C# – Difference between Parameters.Add(string, object) and Parameters.AddWithValue


I read the MSDN documentation and examples here and I know that the correct syntax for a Paramters.Add call is :

   command.Parameters.Add("@ID", SqlDbType.Int);
   command.Parameters["@ID"].Value = customerID; 

Where you have to specify the Parameter Name, the SqlDbType AND the Value with .Value.

Now the correct syntax for a Parameters.AddWithValue call is :

   command.Parameters.AddWithValue("@demographics", demoXml);

Single line and skip the Type part.

My Question is : How is it that when I do it like this,

   command.Parameters.Add("@demographics", demoXml);
   // .Add method with .AddWithValue syntax

I don't get any compiling error and even weirder, everything seems to work properly when the code is executed ?

Best Solution

There is no difference in terms of functionality. In fact, both do this:

return this.Add(new SqlParameter(parameterName, value));

The reason they deprecated the old one in favor of AddWithValue is to add additional clarity, as well as because the second parameter is object, which makes it not immediately obvious to some people which overload of Add was being called, and they resulted in wildly different behavior.

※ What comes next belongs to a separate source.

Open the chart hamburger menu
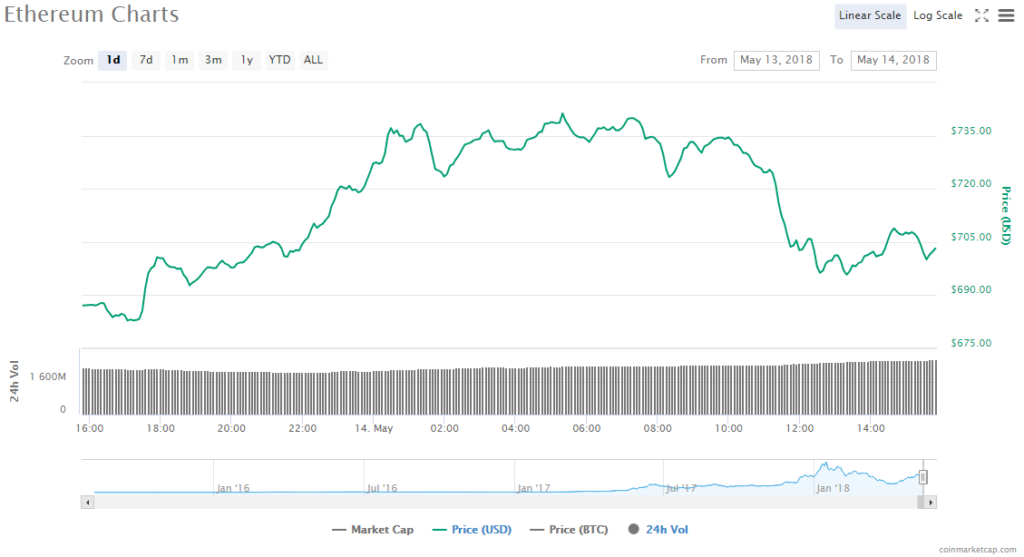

Take a look at this example:

 SqlCommand command = new SqlCommand();
 command.Parameters.Add("@name", 0);

At first glance, it looks like it is calling the Add(string name, object value) overload, but it isn't. It's calling the Add(string name, SqlDbType type) overload! This is because 0 is implicitly convertible to enum types. So these two lines:

 command.Parameters.Add("@name", 0);


 command.Parameters.Add("@name", 1);

Actually result in two different methods being called. 1 is not convertible to an enum implicitly, so it chooses the object overload. With 0, it chooses the enum overload.